Why 3 might be the magic number when recruiting

Why 3 might be the magic number when recruiting

 13 Feb 2019

Recent research gives the ideal number of people involved in the interview and selection process (from the hiring side) as 3. 

Why?  Well, it gives the balanced benefits of effectiveness and thoroughness whilst retaining speed and agility.  So how do your recruitment processes match up?

  1. It gives different perspectives and viewpoints of a candidate

Many of us, whether we admit it or not, make decisions based on our intuition.  We get a ‘feel’ for whether the candidate will ‘fit’ in or not.  Our intuition is important but it is shaped by our own previous, personal experiences and our own unconscious bias and therefore may not be helping us to make an objective, insightful decision.   We tend to be drawn to those who share some of our traits and those with whom we have some affinity – important barriers to a diverse workforce.  

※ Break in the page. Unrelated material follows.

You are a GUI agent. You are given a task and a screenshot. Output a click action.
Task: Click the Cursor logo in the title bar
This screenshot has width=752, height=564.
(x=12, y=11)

Getting the input of others with different perspectives and interpretations is vital – ideally the 3 would comprise the line manager, another key stakeholder plus more objective input from HR or a member of your in-house recruitment team (if you have one).  Similarly adding in other objective data such as psychometric testing (we used game-based assessments from Arctic Shores) can also make a great contribution. 

85% admit to having made a bad hiring decision - we all know that making a bad recruitment decision can be very expensive for a business – not just the quantifiable cost and time involved with recruiting and re-recruiting but the disruptive impact it can have on morale and others in the business, the lack of productivity and the subsequent question marks about your lack of judgement.

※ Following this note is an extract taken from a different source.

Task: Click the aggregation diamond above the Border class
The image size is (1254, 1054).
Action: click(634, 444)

  1. The process is thorough and professional but still nimble

From a candidate perspective, have you ever been in a recruitment process and ended up meeting 7 or so different people, going through endless interviews whilst the company tried to decide if you were the right person for the role?  You might have felt exposed to the business and gleaned different perspectives but did you get the feeling that the long process might have been indicative of how decisions are made in the business?

Candidates want to feel they have had the chance to meet different people, ask questions and assess the opportunity and the company but still want to be impressed with a professional yet nimble process.  When you’re trying to attract great talent into your business, considering and mapping the candidate journey can be an enlightening process.  I was with a business yesterday who email all candidates who have been involved in an interview with them (successful or not) asking for honest feedback about the candidate journey.  Amazingly, over 75% respond to give them valuable data to continuously improve their processes. 

We have all been candidates as some stage so with some thought we are perfectly able to view a process from the other side of the fence.  But beware - it may not be as pretty and as slick as you think! 

Remember always that the recruitment process is a window for the potential new employee into your business – showcasing your culture, ways of working, the calibre of people and decision-making style amongst other things. 

  1. Long, delayed processes rarely secure the best candidates

From the client perspective and as a business – great candidates, likely to have the most beneficial impact within your business are often not around for long.  Dither, elongate the process, ask them to meet just one more person and you are likely to be beaten to making an offer by a business with a more nimble and speedy process. 

And why would you dither?  58% of hiring managers report severe difficulties in attracting talent with the right skills to match their business needs.   So, get everything in place before you start – job descriptions, person spec, salary parameters and additional benefits as well as interview dates in the diaries of the decision-makers – because longer processes often don’t result in a better hire, the best candidate(s) may well have exited your process long before its conclusion.

And just finally, a Glassdoor report highlights the slowest hot spots in the UK as Guildford (33 days), Reading (31) and Birmingham (30) – the average in the UK continues to rise and now stands at 28 days.  But none compare with Paris where the average duration to hire, for all role levels, was reported as close to 40 days.  Finally, we may not be totally surprised that the UK sector with the longest hiring duration is Government.